Dr. John Marzluff studies crow brains. He puts live crows in a scanner and sees how their brains react to stimuli. American crows are much smarter than most birds and are almost at the primate line in terms of intelligence. They have large brains for their body size.
Do other animals have the same intellectual curiosity or ingenuity as humans? Is there another animal who sits around inventing calculus so they can do rocket science? Or create art? So there is something that makes humans special, that separates us from the animals.
Panel of Experts: Anthropologist and primatologist at California State University Northridge Natalia Reagan is also a comedy writer and host of Star Talk with Neil DeGrasse Tyson. Dr. Barbara Natterson-Horowitz is a professor of cardiology at UCLA, visiting the professor at Harvard’s department of human evolutionary biology, and co-author of Zoobiquity: The Astonishing Connection Between Human and Animal Health.
Do animals have morals? They probably don’t call it morals but they have altruism. They sometimes risk themselves to protect other species. They grieve.
Animals can also get depressed. We see symptoms of depression from eating disorders to anxiety. Bill Nye is adorable about how much he like animals.
One of the things we can learn from how animals behave about how we behave is that the stigma surrounding things like depression is misplaced. Non-human animals are as vulnerable to addiction, eating disorders, depression, and anxiety as humans are.
Understanding that has the potential to expand how we think about our own problems. I love how Bill Nye encourages the anti-stigmatization of mental illness.
Bill tells a story about a gorilla that lived in Seattle when he was growing up. It grew up in a family home but then was kept in a cement basement when he got too big. It was obvious to see he was depressed. Years later when he was transferred to the Atlanta Zoo the difference was obvious.
Animals are social, but do they have religions? The comedy writer in Natalia comes out when she says she hasn’t seen a baboon in church for a really long time. But what religion gives people primarily is a built-in community. And why shouldn’t animals have a sense of awe about nature that approaches spiritualism?
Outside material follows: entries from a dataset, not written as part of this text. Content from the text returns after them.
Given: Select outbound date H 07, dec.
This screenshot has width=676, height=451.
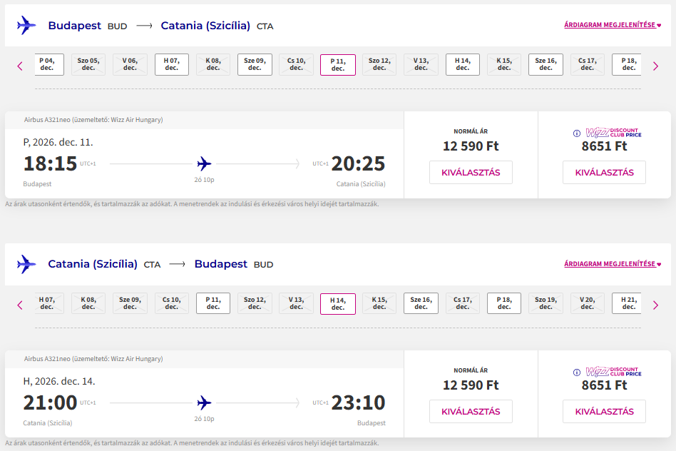Looking at the screenshot, I should point(172,64).
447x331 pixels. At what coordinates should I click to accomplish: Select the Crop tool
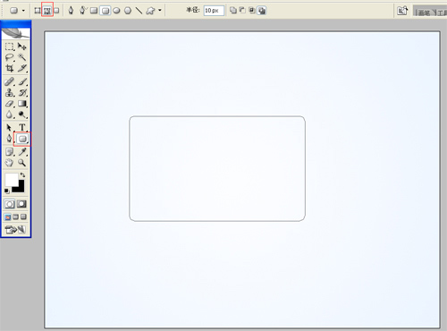(x=9, y=69)
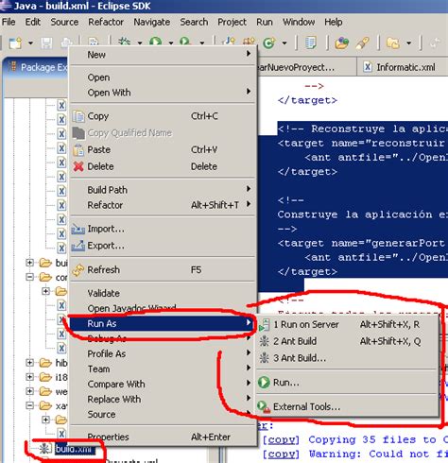The height and width of the screenshot is (463, 448).
Task: Click the Debug bug icon in toolbar
Action: (x=125, y=42)
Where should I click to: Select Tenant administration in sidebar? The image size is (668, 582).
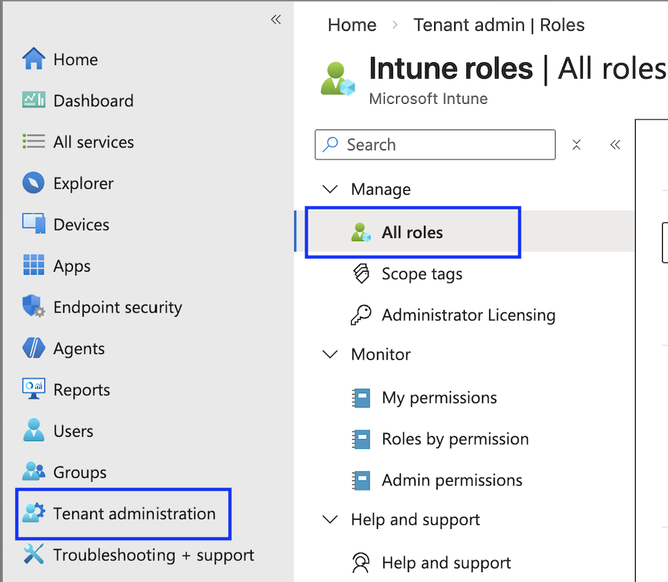click(x=134, y=513)
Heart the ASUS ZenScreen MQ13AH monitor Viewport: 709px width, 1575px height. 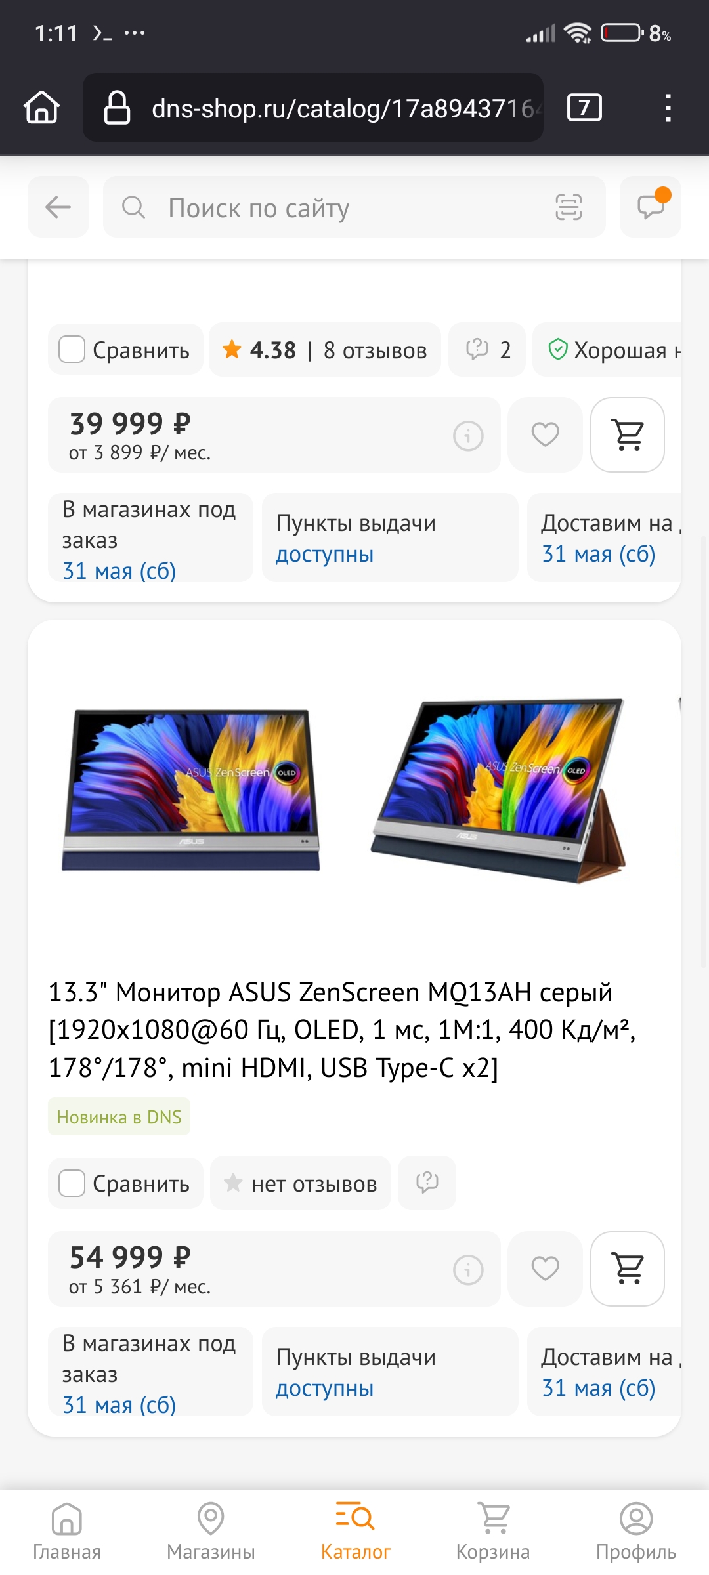click(x=545, y=1269)
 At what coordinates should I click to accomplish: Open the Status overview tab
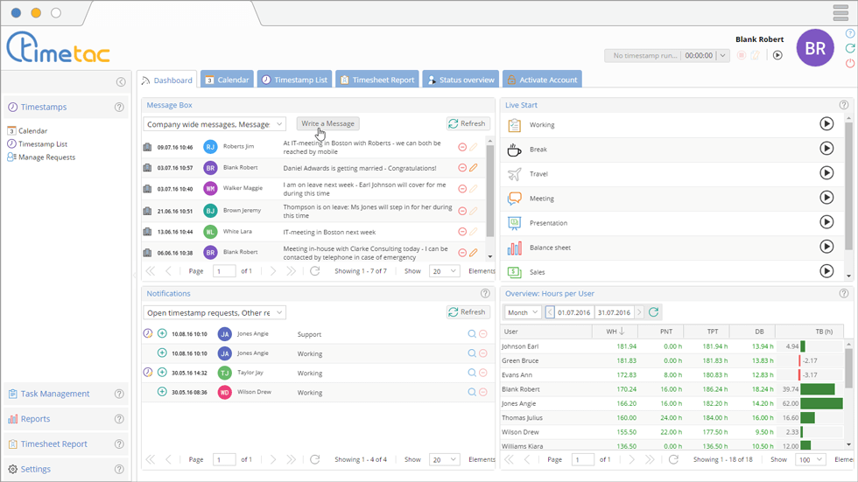(x=460, y=80)
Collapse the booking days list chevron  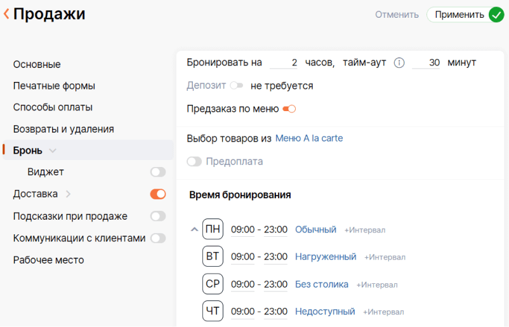point(194,230)
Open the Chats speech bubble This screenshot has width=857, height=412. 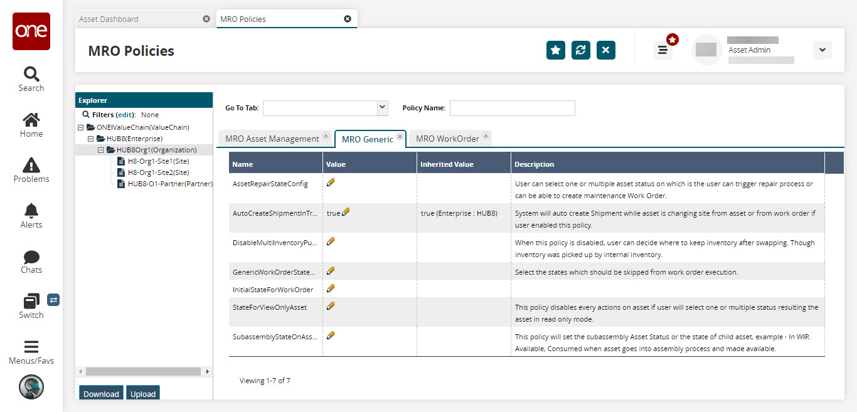(31, 257)
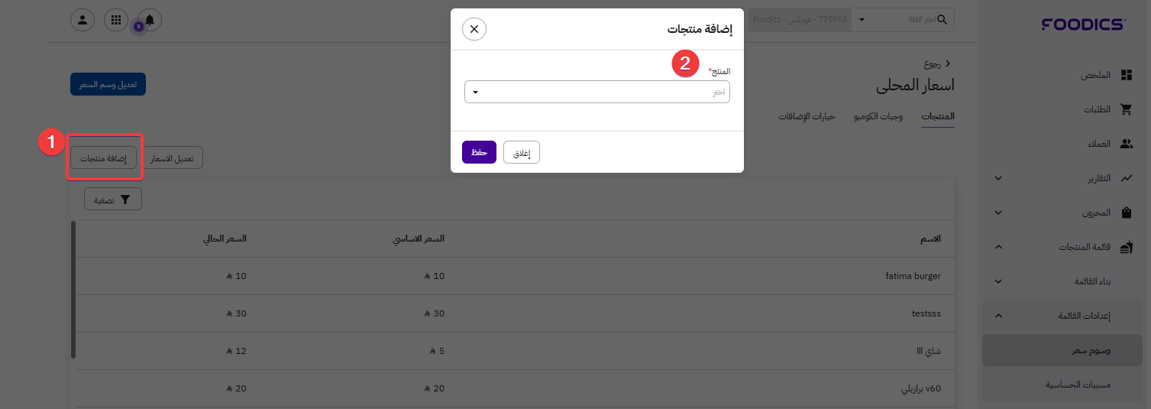Image resolution: width=1151 pixels, height=409 pixels.
Task: Click the inventory bag icon beside المخزون
Action: click(x=1126, y=213)
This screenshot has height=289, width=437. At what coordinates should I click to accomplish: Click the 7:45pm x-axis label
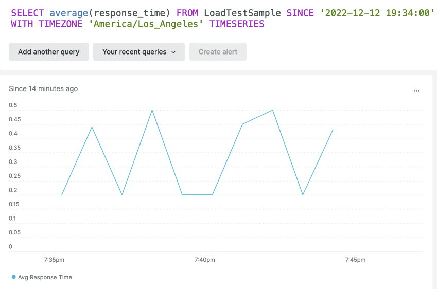pos(355,260)
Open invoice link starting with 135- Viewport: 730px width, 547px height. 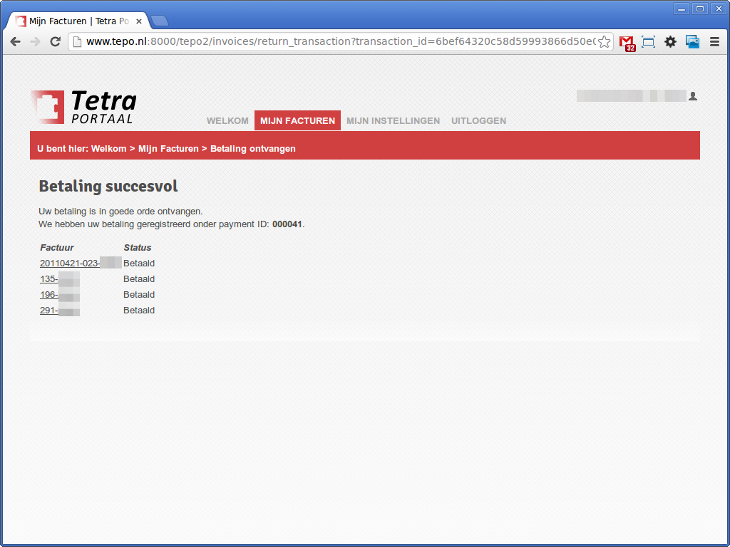pos(49,279)
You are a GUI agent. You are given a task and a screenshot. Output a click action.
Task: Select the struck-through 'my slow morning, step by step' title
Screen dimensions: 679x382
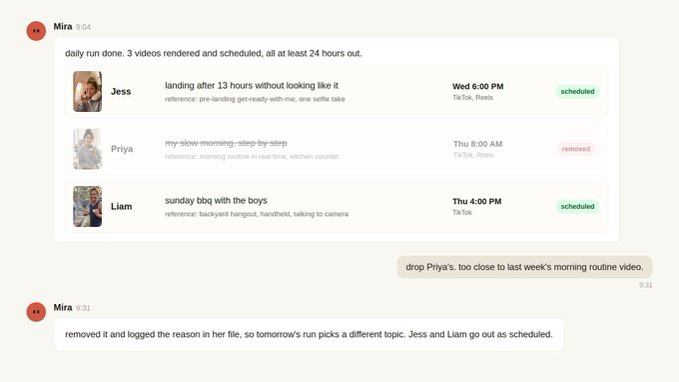click(x=226, y=143)
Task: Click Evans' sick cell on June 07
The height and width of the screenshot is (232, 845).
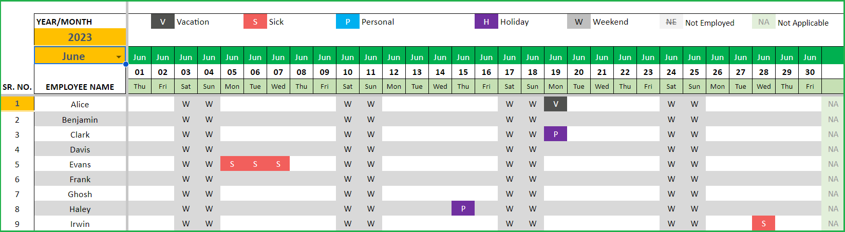Action: point(278,164)
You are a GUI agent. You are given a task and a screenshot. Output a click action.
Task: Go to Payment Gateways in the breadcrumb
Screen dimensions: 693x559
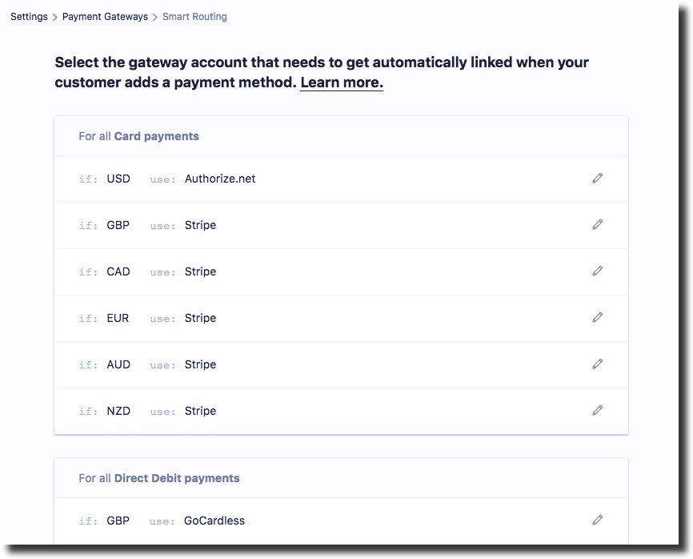coord(105,17)
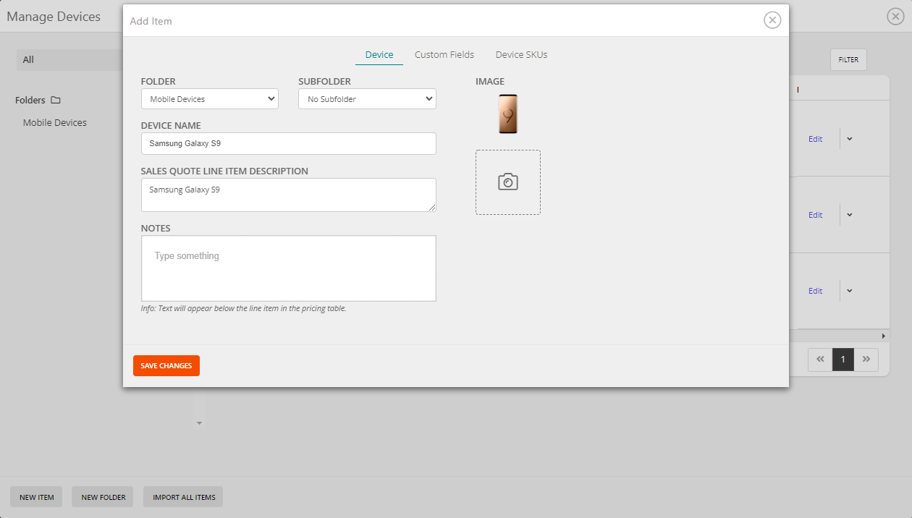Switch to the Custom Fields tab
Viewport: 912px width, 518px height.
[x=444, y=54]
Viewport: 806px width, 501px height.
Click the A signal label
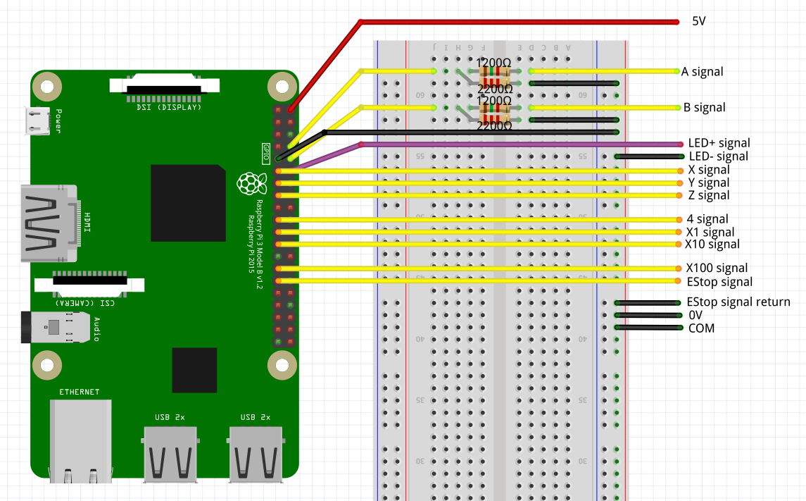coord(703,71)
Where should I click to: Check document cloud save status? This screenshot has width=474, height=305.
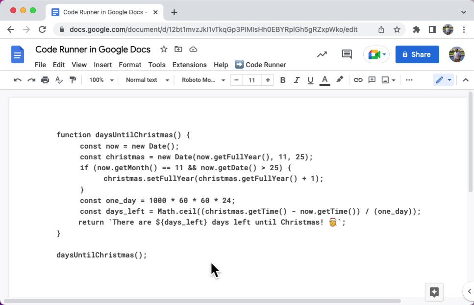[x=193, y=49]
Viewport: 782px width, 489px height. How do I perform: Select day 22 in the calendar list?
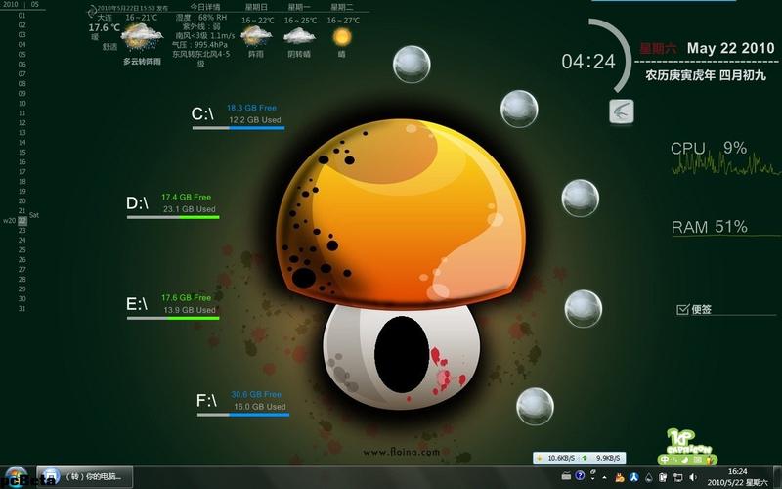point(22,221)
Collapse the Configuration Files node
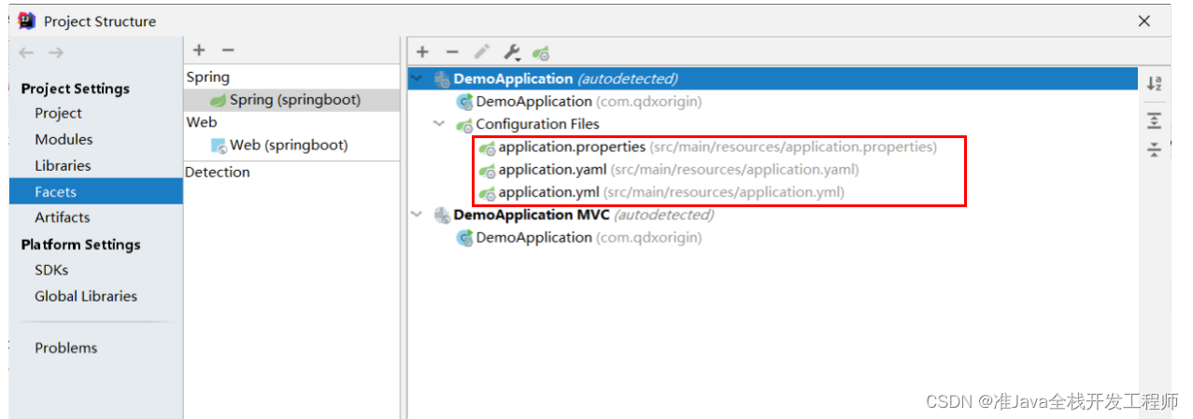The image size is (1193, 419). coord(438,124)
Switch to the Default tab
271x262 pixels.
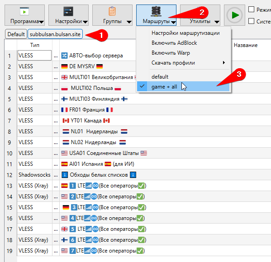[16, 34]
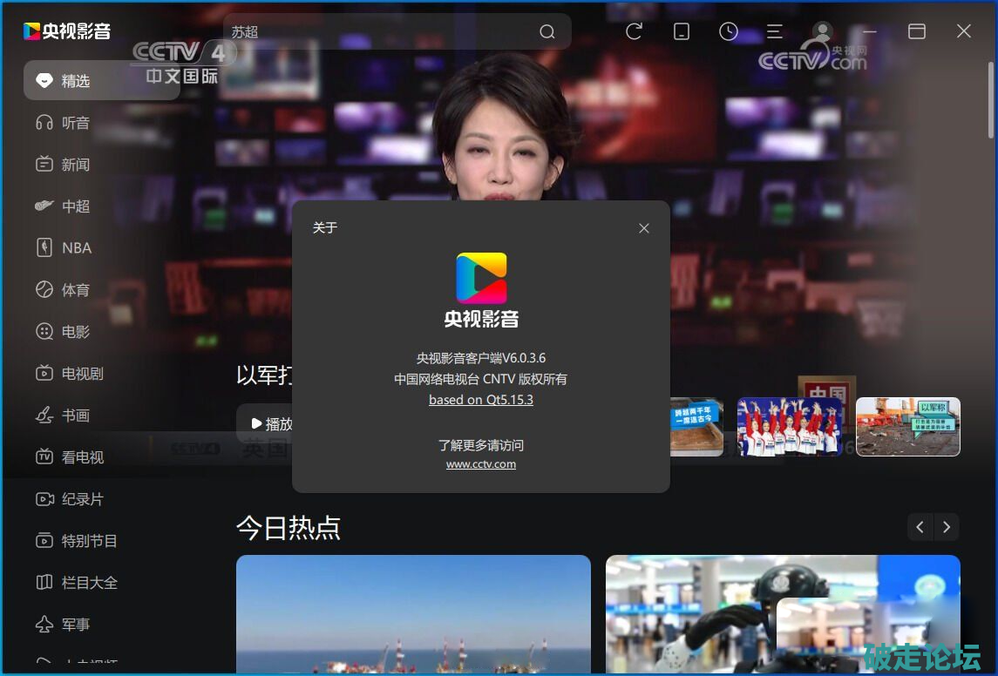
Task: Click the gymnastics team thumbnail
Action: (789, 427)
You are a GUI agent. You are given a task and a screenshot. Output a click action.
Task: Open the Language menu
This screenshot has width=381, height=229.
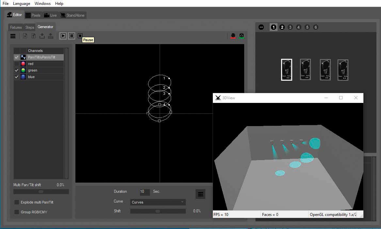tap(22, 3)
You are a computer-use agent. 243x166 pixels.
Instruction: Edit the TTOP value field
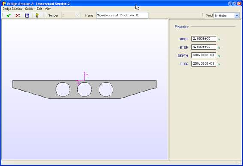coord(204,64)
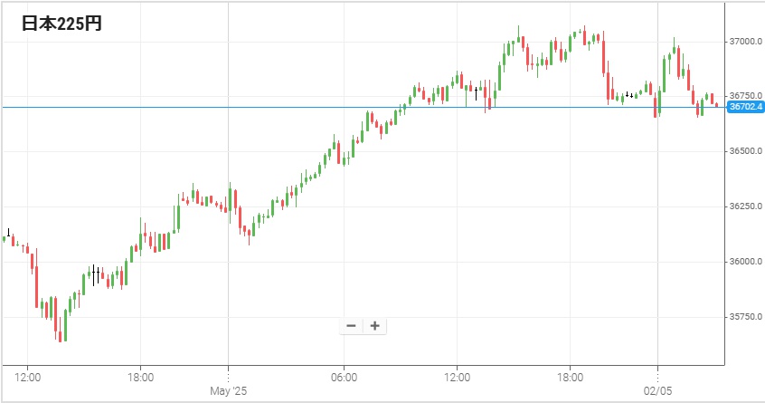
Task: Select the 02/05 date label
Action: click(657, 391)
Case Study: Do animals like magic? Joanna Hausmann and magician Kid Ace head to the Santa Barbara Zoo to find out what animals think of human tricks. How are human brains similar to animals brains? Some social mammals might have more matter in a certain part of their brains than solitary fish or reptiles.
They show a trick to a piranha, but its close to feeding time and the trick involves live food so it’s hard to say whether it liked the trick or the food. They show a trick to elephants and they definitely react. They’re obviously surprised and excited. One elephant claps the ground with its trunk. Kid Ace is super social with the animals as if they’re a regular human audience.
They show some primates some tricks and they’re startled and curious. They try to find out where the cards actually went, looking behind his hand and trying to figure it out.
Bill Nye and Joanna run an experiment where Joanna’s arm is hooked up to a neurotransmitter that sends her brain and muscle impulses through the device to Bill’s arm. She can control Bill’s muscles with her mind and it’s obvious a pretty weird sensation for Bill Nye.
#billmeetsciencetwitter: And now for the guy who started the hashtag, entomologist and Ph.D. candidate at University of Missouri Columbia Dalton Ludwick. The purpose of the hashtag was to connect the science community to Bill Nye but to also connect science to the public. He’s researching corn and the western corn rootworm and how to control infestations to protect crops.